Hubo un tiempo en el que el boticario formaba parte de las fuerzas vivas en el campo y la farmacia era uno de los centros neurálgicos en la ciudad. A partir del XVIII, a la par que florecían en salones, ateneos o salones, surgieron las tertulias de rebotica, que no pocas veces dieron cobijo a distintos contubernios políticos a la vista de los matraces. Malasaña es tierra de boticas. La presencia de la Universidad Central en el barrio debió constituir un caldo de cultivo fértil para tertulias de rebotica cuya historia está por escribir.
De gran valor son las farmacias Deleuze, en San Bernardo; la Farmacia del Águila, en la calle Fuencarral; o Juanse, que recientemente dejó de ser farmacia pero ha legado sus famosos azulejos a la estampa de Malasaña. Por tener, tenemos hasta una calle llamada Farmacia, donde está la Real Academia del gremio. Un secreto: en su interior se conserva íntegra la vieja farmacia neogótica de la calle del Príncipe , abierta en 1876.

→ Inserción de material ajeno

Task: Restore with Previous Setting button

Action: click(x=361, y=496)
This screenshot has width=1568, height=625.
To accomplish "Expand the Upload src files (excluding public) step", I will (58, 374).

Hace unos días pasamos por la farmacia de la Plaza de San Ildefonso (la clásica Farmacia Puerto, llamada Malasaña desde que llegaron sus nuevos responsables el pasado mes de noviembre). Allí nos atendió Lourdes entre cliente y cliente, y nosotros curioseamos mientras. En la fachada, algo desvaída por el tiempo, unas pilastras jónicas anuncian la riqueza ornamental del interior. Dentro nos rodea un imponente artesonado y las efigies de Galeno e Hipócrates cruzan sus miradas de pared a pared.
Hay noticia de una farmacia en el lugar desde 1654, ubicada en un edificio anterior al actual, y a la altura de 1830 estaba, ya en este inmueble, la botica del doctor Diego García-Herreros, que será director del Colegio de Farmacéuticos. De este momento datan sus nogales nobles, bustos y molduras. Han sido diversos los farmacéuticos ilustres que han pasado por la Farmacia Puerto (Antígono Puerto le da el nombre a principios del siglo XX). Muchos han sido también los ungüentos y fórmulas registradas que, salidas de su laboratorio, han dejado rastro en la prensa de Madrid. El anticatarral, los jarabes a base de cocaína o su fórmula patentada contra las hemorroides. Estratos que han construido un museo vivo.
Los nuevos inquilinos de la Farmacia Puerto, ahora Malasaña, han hecho más cambios –y más que van a hacer- dándole un poco de espacio al local. Un viejo mostrador de época, que estaba en la trastienda, ha vuelto a la vida, y la gran mesa, que era santo y seña de la casa, anda tomando fuerzas en el ebanista. En el rato que estamos allí hay quien pregunta por ella: “la llamaban la farmacia de la mesa”. Algunos elementos del lugar, como unos recipientes de cristal con caballitos de mar, ya no estaban en el local cuando entraron en él.
Una farmacia es un lugar vivo y diverso. Evocador de la abundancia. En los anaqueles de madera noble se amontonan envases de colorido mercadotécnico (comida de bebés, medicamentos o condones). Bajo la mirada severa de Hipócrates y Galeno discurre la vida más mundana.
Es mediodía y el ajetreo en la farmacia es considerable. Vecinas y vecinos entran pidiendo consejos, saludando y contando batallitas de los servicios de salud. “Entre semana esta es una farmacia de barrio, con mucha gente mayor y personas que gustan de que les ofrezcas un minuto de tu tiempo. Encuentran paciencia y empatía”, nos cuenta Lourdes. Los fines de semana, en cambio, la farmacia se ve envuelta por Malasaña, convirtiéndose en un lugar de paso, con mucho público extranjero.
Ya no hay tertulias de botica en las farmacias del barrio, pero los viejos tarros de cristal, perfectamente ordenados en los altos de la Farmacia Malasaña, presiden las conversaciones sabias del día a día. Hoy los clientes encuentran servicios novedosos, como el SPD ( Sistema Personalizado de Dosificación de Medicamentos), - “encontramos que era necesario porque hay mucha gente mayor en el barrio”- pero hallan también una posta recurrente en su cotideanidad. Y la farmacia les contempla a ellos, como viene sucediendo desde hace ya siglos.